PAGE:
------------

Italy's Push to Secure UNESCO Heritage Status for its Culinary Traditions

The Italian government officially submitted the candidacy of the Italian cuisine as this year's candidate to join the UNESCO list of Intangible Cultural Heritage of Humanity, along with the Mediterranean Diet. The initiative was taken by the Ministers of Agriculture and Food Sovereignty, Francesco Lollobrigida, and the Minister of Culture, Gennaro Sangiuliano.

The dossier will be transmitted by the Ministry of Foreign Affairs and International Cooperation to UNESCO and the evaluation process should be completed by December 2025.
In its candidacy dossier, Italian cuisine is defined as a "combination of social practices, rituals and gestures based on the many local flavours that, without hierarchy, identify it and mark it out. This mosaic of traditions reflects the country's biocultural diversity and is based on the common denominator of conceiving the moment of preparation and consumption of the meal as an occasion for sharing and talking." 

Why this UNESCO list of Intangible Cultural Heritage of Humanity candidacy?

Italian cuisine is known all over the world, it’s probably what Italians are best known for, it’s a great brand and it’s a great business.

------------

INFORMATION GIVEN:
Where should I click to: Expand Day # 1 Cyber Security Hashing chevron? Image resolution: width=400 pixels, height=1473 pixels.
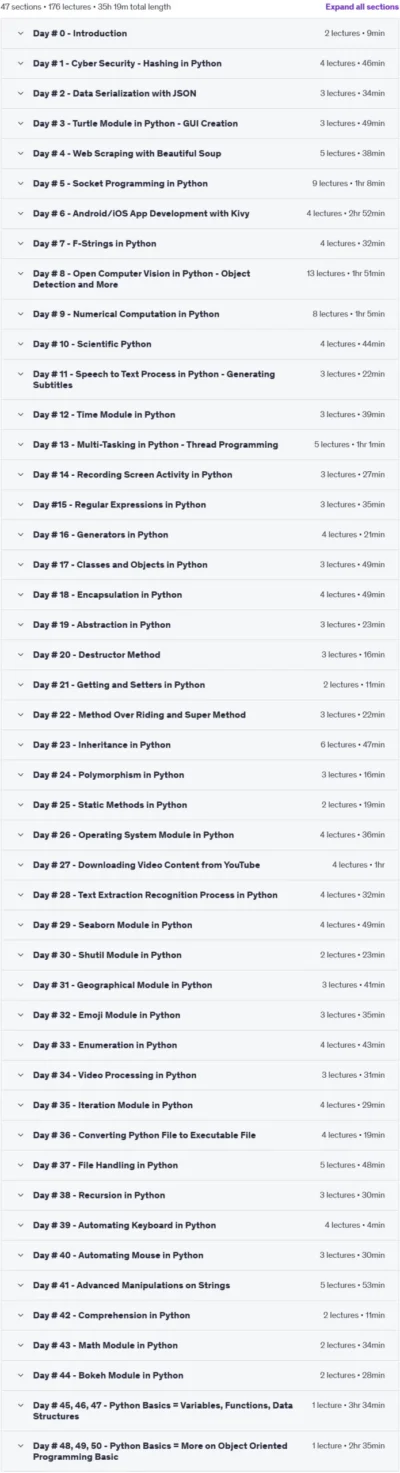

------------

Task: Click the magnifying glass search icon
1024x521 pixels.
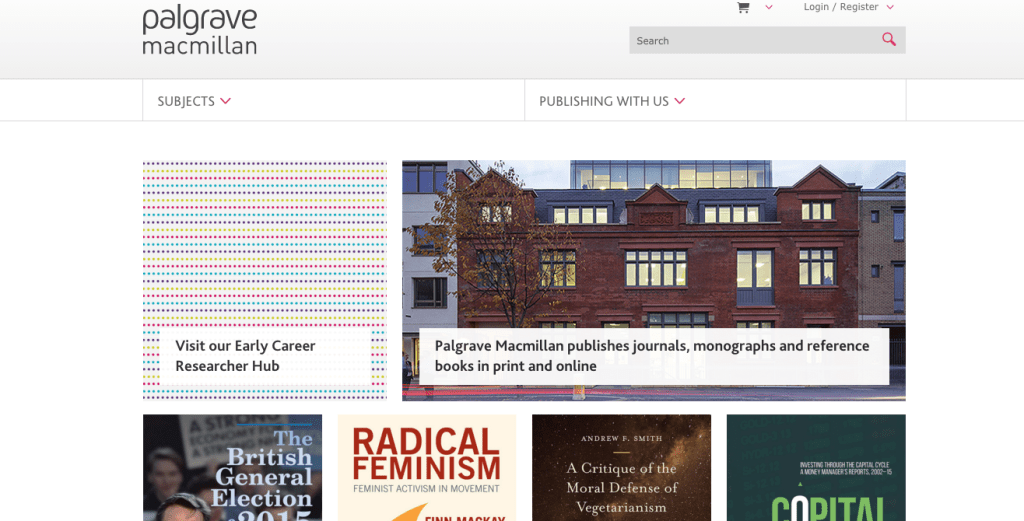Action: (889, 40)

------------

TASK PROMPT:
From the text on Italian cuisine's UNESCO candidacy, repeat word for word the passage that begins with the words containing "In its candidacy" and ends with "of Humanity candidacy?".

WRITTEN RESPONSE:
In its candidacy dossier, Italian cuisine is defined as a "combination of social practices, rituals and gestures based on the many local flavours that, without hierarchy, identify it and mark it out. This mosaic of traditions reflects the country's biocultural diversity and is based on the common denominator of conceiving the moment of preparation and consumption of the meal as an occasion for sharing and talking." 

Why this UNESCO list of Intangible Cultural Heritage of Humanity candidacy?